Convert the records, from the line containing "Where should I" through the end of the records, into a Markdown table with the columns No. and Text. Give one row per line, skip blank lines, and leave out the pictures.

===

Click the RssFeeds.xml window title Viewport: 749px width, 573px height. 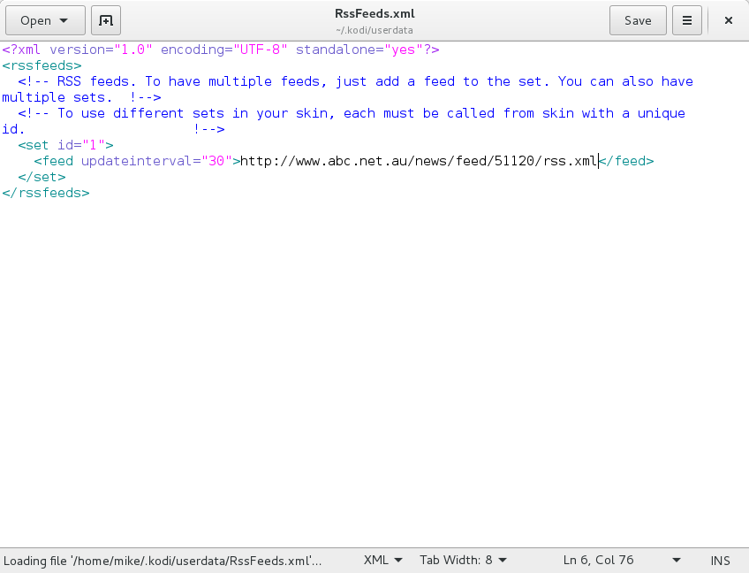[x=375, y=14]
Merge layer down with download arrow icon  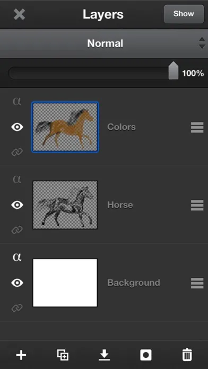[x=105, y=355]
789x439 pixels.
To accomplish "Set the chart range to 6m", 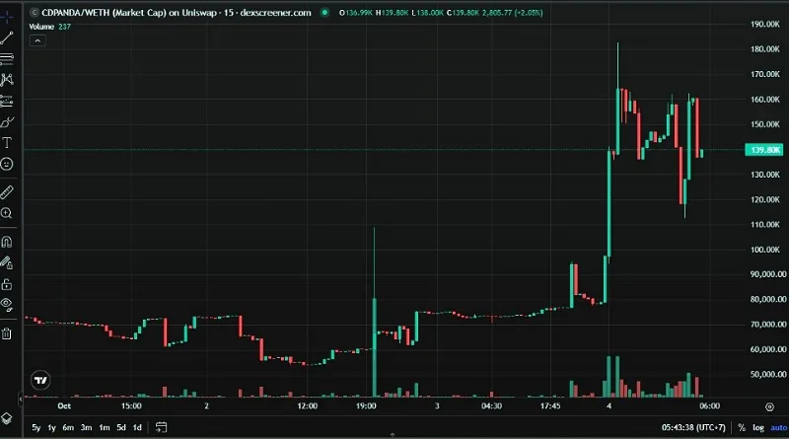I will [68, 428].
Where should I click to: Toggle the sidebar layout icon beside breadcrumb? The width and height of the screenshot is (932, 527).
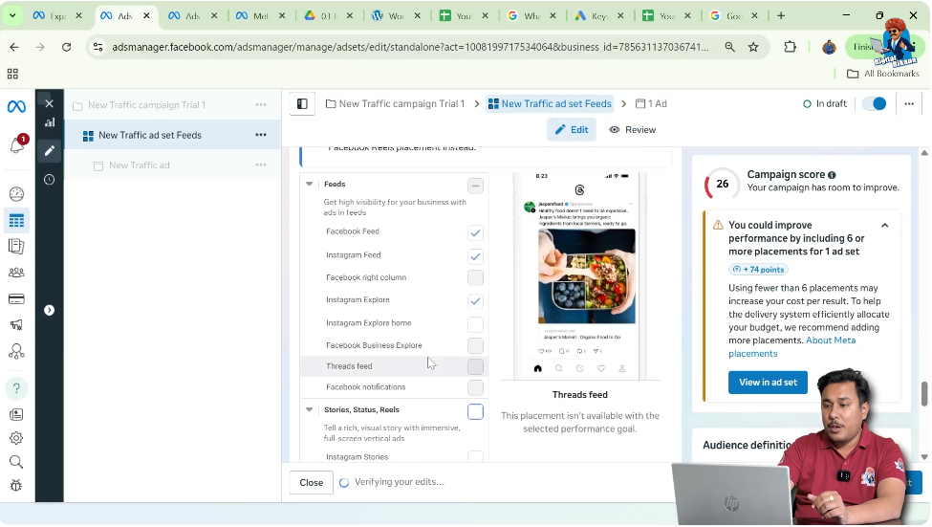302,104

===

## Task output
| No. | Text |
|---|---|
| 1 | Where should I click to: Toggle the sidebar layout icon beside breadcrumb? The width and height of the screenshot is (932, 527). |
| 2 | 302,104 |